- Work to complete:
For the listing below, state how many lines include "item". The number alone is the answer.

- Information:
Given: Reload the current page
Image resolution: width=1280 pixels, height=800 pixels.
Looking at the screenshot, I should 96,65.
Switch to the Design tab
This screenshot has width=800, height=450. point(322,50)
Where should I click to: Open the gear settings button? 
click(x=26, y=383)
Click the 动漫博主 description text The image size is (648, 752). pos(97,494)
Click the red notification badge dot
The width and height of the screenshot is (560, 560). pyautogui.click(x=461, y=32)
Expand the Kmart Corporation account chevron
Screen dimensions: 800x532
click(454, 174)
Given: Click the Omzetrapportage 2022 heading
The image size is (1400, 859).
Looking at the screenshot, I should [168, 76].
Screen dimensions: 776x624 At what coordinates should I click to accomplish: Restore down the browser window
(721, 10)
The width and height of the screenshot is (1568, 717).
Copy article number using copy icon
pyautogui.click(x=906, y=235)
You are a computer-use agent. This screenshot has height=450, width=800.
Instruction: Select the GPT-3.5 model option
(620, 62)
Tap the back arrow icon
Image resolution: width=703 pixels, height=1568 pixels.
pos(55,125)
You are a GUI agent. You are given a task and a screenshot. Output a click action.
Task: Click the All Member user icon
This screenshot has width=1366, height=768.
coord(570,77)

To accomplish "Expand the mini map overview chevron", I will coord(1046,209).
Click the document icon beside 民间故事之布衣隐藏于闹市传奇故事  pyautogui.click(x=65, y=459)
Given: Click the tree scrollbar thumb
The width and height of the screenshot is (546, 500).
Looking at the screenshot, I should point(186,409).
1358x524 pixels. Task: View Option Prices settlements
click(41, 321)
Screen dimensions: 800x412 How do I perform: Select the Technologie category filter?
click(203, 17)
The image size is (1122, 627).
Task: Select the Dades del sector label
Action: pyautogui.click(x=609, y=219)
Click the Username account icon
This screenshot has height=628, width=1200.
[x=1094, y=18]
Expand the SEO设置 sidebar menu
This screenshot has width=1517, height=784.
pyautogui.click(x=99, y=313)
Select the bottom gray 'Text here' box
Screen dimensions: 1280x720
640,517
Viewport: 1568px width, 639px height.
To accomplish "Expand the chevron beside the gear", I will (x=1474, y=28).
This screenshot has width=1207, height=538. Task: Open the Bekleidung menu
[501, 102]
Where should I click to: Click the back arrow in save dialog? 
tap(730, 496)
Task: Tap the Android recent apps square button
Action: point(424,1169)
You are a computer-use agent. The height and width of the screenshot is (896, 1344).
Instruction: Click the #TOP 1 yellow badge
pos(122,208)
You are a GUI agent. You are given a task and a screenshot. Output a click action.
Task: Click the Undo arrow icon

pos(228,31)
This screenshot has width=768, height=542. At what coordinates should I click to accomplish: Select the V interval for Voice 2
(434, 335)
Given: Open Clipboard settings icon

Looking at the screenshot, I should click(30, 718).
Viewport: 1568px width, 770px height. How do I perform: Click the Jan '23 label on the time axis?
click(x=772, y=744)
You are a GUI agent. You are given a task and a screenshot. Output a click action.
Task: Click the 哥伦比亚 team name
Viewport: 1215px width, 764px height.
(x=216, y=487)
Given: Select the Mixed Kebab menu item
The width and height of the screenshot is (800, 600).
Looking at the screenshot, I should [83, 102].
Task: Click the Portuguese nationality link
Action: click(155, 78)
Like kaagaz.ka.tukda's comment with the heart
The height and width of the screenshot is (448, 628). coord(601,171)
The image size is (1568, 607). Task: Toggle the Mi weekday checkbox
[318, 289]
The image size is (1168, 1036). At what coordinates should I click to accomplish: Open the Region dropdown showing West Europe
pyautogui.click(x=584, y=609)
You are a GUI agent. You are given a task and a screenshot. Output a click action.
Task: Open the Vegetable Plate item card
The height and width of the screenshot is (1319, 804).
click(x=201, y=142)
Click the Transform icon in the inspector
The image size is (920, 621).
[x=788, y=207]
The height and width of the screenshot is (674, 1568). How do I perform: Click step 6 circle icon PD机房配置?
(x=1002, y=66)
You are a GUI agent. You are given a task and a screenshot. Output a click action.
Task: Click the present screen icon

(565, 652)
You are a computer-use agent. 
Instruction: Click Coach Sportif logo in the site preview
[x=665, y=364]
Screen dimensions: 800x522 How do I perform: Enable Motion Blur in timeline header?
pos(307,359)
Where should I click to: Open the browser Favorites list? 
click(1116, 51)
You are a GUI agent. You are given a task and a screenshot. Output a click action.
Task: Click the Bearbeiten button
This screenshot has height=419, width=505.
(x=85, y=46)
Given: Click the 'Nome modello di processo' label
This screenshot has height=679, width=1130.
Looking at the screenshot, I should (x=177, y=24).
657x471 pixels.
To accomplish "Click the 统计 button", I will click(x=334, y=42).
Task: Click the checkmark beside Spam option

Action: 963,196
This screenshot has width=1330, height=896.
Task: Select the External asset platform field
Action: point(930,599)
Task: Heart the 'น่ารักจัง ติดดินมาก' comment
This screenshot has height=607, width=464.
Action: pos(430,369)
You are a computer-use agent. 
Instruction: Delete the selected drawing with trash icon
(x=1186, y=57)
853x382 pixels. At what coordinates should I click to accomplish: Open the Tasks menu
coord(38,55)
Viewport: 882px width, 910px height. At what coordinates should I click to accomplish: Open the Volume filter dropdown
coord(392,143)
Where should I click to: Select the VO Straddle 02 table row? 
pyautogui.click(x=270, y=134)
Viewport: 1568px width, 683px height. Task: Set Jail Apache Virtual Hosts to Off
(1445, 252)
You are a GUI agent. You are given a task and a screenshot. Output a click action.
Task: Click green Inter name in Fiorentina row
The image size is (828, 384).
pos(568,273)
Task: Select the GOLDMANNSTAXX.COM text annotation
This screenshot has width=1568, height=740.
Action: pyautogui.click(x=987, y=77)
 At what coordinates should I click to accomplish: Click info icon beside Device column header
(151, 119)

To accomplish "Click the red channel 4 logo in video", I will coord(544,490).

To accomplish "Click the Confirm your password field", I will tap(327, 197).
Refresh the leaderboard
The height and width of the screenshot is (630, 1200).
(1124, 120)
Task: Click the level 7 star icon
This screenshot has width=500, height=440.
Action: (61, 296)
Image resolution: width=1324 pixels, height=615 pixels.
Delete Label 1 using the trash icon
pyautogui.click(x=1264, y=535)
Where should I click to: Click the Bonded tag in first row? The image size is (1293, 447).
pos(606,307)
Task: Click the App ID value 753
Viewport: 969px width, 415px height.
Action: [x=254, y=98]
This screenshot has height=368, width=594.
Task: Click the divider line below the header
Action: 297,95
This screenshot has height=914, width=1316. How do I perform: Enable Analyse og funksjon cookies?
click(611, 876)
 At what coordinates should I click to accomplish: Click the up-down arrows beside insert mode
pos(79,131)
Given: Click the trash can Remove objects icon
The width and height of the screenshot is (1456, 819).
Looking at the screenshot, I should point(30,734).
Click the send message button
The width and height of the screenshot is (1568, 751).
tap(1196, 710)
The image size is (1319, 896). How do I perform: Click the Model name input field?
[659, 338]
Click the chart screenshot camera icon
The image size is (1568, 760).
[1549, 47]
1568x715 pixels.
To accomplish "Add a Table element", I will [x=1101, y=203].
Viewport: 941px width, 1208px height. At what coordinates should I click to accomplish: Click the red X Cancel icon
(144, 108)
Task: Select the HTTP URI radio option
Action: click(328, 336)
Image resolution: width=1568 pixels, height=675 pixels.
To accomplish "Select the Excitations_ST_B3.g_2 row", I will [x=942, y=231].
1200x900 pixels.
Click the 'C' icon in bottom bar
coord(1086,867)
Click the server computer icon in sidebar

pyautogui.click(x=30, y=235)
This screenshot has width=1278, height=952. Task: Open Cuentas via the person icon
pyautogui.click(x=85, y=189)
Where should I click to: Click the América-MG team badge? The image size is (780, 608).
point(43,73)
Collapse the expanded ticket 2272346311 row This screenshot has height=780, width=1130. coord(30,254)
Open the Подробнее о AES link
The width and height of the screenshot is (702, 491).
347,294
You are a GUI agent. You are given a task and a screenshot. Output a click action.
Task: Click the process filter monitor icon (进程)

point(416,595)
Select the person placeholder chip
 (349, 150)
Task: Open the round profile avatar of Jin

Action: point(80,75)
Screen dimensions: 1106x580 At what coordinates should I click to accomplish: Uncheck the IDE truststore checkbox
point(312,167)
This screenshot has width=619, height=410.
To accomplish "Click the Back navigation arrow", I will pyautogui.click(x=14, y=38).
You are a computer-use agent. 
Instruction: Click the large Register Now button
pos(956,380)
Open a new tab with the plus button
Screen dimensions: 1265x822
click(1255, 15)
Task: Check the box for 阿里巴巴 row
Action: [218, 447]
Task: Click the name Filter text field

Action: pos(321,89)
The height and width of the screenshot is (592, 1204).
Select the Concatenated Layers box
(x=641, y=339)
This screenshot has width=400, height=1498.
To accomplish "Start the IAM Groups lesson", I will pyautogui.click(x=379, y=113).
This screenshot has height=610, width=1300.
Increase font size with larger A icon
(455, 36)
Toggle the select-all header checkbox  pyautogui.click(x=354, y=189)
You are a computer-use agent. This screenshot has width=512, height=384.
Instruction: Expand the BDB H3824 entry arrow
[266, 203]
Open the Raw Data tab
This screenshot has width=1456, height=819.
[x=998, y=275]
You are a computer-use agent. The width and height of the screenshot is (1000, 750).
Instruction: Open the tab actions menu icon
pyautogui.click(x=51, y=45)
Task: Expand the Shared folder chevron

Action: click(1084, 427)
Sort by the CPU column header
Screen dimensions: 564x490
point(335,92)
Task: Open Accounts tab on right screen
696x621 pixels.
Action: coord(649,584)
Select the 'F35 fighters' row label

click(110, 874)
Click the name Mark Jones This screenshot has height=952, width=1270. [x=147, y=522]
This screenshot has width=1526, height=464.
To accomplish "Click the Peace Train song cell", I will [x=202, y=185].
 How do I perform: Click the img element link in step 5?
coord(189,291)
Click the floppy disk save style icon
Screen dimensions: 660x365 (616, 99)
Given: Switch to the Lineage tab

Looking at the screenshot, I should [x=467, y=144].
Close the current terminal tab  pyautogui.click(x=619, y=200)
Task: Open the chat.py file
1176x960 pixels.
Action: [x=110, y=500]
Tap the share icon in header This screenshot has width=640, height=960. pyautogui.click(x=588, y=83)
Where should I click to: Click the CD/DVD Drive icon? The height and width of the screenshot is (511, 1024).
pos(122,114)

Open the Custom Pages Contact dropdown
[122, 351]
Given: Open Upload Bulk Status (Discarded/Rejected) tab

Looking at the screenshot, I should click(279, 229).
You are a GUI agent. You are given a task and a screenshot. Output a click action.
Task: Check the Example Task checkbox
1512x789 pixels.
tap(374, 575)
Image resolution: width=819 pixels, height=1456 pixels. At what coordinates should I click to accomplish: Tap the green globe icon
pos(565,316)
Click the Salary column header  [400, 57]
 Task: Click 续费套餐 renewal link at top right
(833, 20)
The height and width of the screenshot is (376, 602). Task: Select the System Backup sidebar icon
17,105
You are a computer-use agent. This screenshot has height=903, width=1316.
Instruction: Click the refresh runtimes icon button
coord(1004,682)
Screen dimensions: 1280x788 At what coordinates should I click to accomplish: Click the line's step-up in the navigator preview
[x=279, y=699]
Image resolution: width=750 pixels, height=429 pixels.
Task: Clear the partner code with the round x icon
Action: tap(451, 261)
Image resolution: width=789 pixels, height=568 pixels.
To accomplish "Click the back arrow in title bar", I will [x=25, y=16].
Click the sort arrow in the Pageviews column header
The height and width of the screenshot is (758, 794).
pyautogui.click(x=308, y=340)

- Exercise output:
2